Beijing has a population of about 15 million people and more than 1 million dogs. About half of the dog population in the capital is unregistered, according to state media.
During the 1960s and 1970s, at the time of the radical Cultural Revolution, having dogs as pets was banned as a "bourgeois habit." Dogs as pets became popular again in the mid-1990s among the urban middle and upper classes as they prospered from China's economic boom.
The renewed emphasis on limiting the dog population comes from official concern over the sharp increase in rabies cases nationwide. The Chinese health ministry recorded 2,254 rabies infections in the first nine months of 2006, a rise of 27 percent over the same period last year.
State media reported that rabies has become the biggest killer among infectious diseases in China, even outranking AIDS and hepatitis B, for five straight months.
Most of the prohibitions on dogs have been on the books since 2003 but were not strictly enforced. This time Beijing police have made it clear that they are serious by swooping down on selected residential areas, inspecting pet dogs and removing dogs that were covered by the restrictions, actions that sent a considerable number of the city's dog owners into a panic.
Some hit the Internet chat rooms and posted horror stories about how their beloved puppies were taken away by the police, while others wrote about their fears of a mass slaughter of their canine pets. A mood of anger and resistance started to spread among the dog-owning community.

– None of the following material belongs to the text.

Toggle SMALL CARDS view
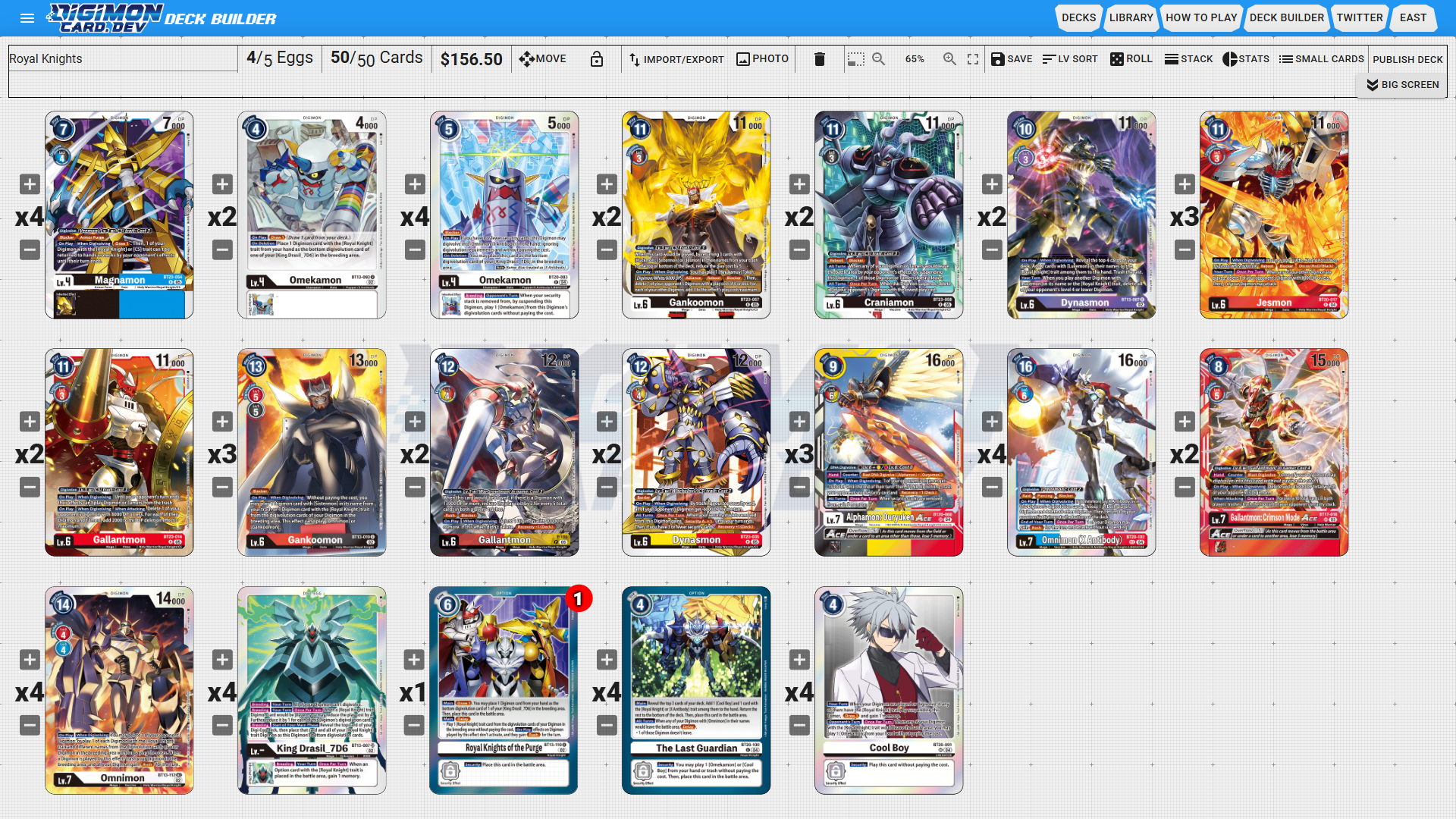The width and height of the screenshot is (1456, 819). click(1321, 59)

Last weekend, hundreds of dog owners mustered enough courage to gather near the city zoo and express their anger over the new restrictions. They held up stuffed dogs and carried signs reading "Stop the Indiscriminate Killing!" even as cordons of policemen surrounded them.
Those who owned more than one dog, as well as those who owned larger dogs -- like golden retrievers, German shepherds, Dobermans or collies, dreamed up ways to move their pets to outside the city limits or hide them from the authorities.
A number of dog lovers sought to send their dogs to their friends and relatives in other cities. One person even posted a weblog that offered a kennel in the suburbs where dog owners could keep their pets safe from the police.
Overseas reaction was also strong. The Humane Society of the United States criticized the Chinese approach for failing to address the underlying reason for the country's rabies crisis. "We believe it's a policy that is misplaced in that the focus should be on rabies vaccination rather than a limitation on the number of dogs in a household," said Wayne Pacelle, the organization's president and chief executive officer.